En los pacientes alérgicos sucede una situación igual, advierte. Aparte del moco que se produce normalmente, se agrega más cantidad de esta secreción, pero es más espesa y no se mueve, por lo que también produce una infección de sinusitis.
“Los cambios barométricos influyen para que se presente la enfermedad al subirse a un avión, sumergirse en una alberca para nadar o practicar buceo. Esto provoca que el proceso de circulación del moco se estanque y aumente la presión adentro de los senos paranasales y se presente un proceso de inflamación, no obstante, si el moco circulara y no se detuviera, no habría problema”, enfatiza.
En el diagnóstico de sinusitis también contribuye la contaminación ambiental.

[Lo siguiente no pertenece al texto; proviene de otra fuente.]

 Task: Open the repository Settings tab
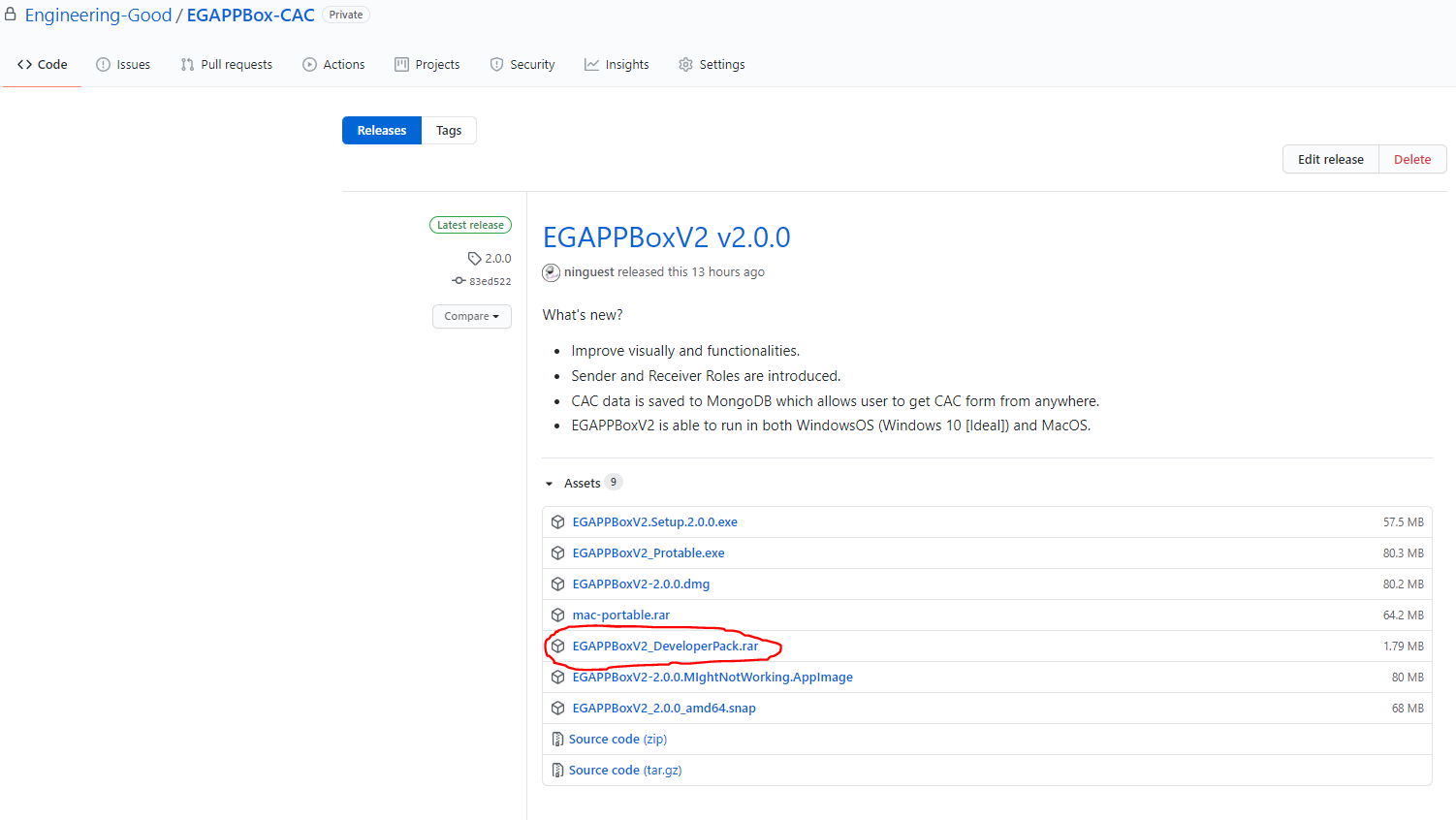712,65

Monterrey es una ciudad muy contaminada desde el punto de vista de polvos, vehículos, motores, combustión e industria, aparte del pólen.
“La nariz nos sirve para filtrar el aire que respiramos, y desde la punta de la nariz hasta la parte posterior transcurre un cuarto de segundo, tiempo en el que se tiene que limpiar y darle al aire la humedad y temperatura adecuadas.
“Hay estructuras adentro de la nariz que van a dividir el aire que entra en una forma turbulenta a una forma laminal, para que se expanda adentro de la nariz, que es muy amplia.
“Para limpiar ese aire hay desde folículos pilosos, que están a la entrada de la nariz, hasta un sistema de limpieza en el tracto respiratorio (nariz, paranasales y bronquios), lo que permite que haya dos tipos de moco, uno fluido, el que se ve, y el espeso, y esto permite al aparato respiratorio acondicionar el aire, ya sea que se caliente o enfríe, dependiendo de la temperatura exterior”, explica.
El organismo, al recibir una agresión en las vías respiratorias, empieza a producir más moco para tratar de realizar la función de limpieza, comparte De Hoyos.
“En tanto, el sistema inmune trata de solucionar el problema, es decir, envía células que actúan como mecanismos antiinflamatorios, en caso de que haya bacterias o virus, para destruirlos.
“Muchos de los cuadros de sinusitis inician con procesos virales, es decir, rinofaringitis o gripa, y aunque el organismo manda su respuesta inflamatoria, si ésta no es suficiente, tenemos que ayudarnos lavándonos la nariz, tomar un medicamento antigripal, y si se convierte en una infección bacteriana se debe tomar un antibiótico.
“Independientemente de que sea viral, bacteriana o alérgica, tenemos que usar humedad, ya sea suero o aseo nasal, porque la molestia parte de que el moco se estanca, entonces, si tomamos medicamento, pero no establecemos la función normal de que el moco circule, no nos va a funcionar adecuadamente”, reconoce.
Sin embargo, quienes padecen fibrosis quística, inmunodeficiencias o síndromes craneofaciales tienen alterado el mecanismo de la acción limpiadora y de transporte de moco, y son más propensos a padecer sinusitis; casi al 100 por ciento de estos niños les sucede.
“Cualquier paciente que tenga alterada su función inmunitaria, es decir, con neoplasia o un tumor en cualquier parte del organismo y que está recibiendo medicamentos, puede ser propenso, porque sus defensas se pueden ver disminuidas y alteradas”, agrega.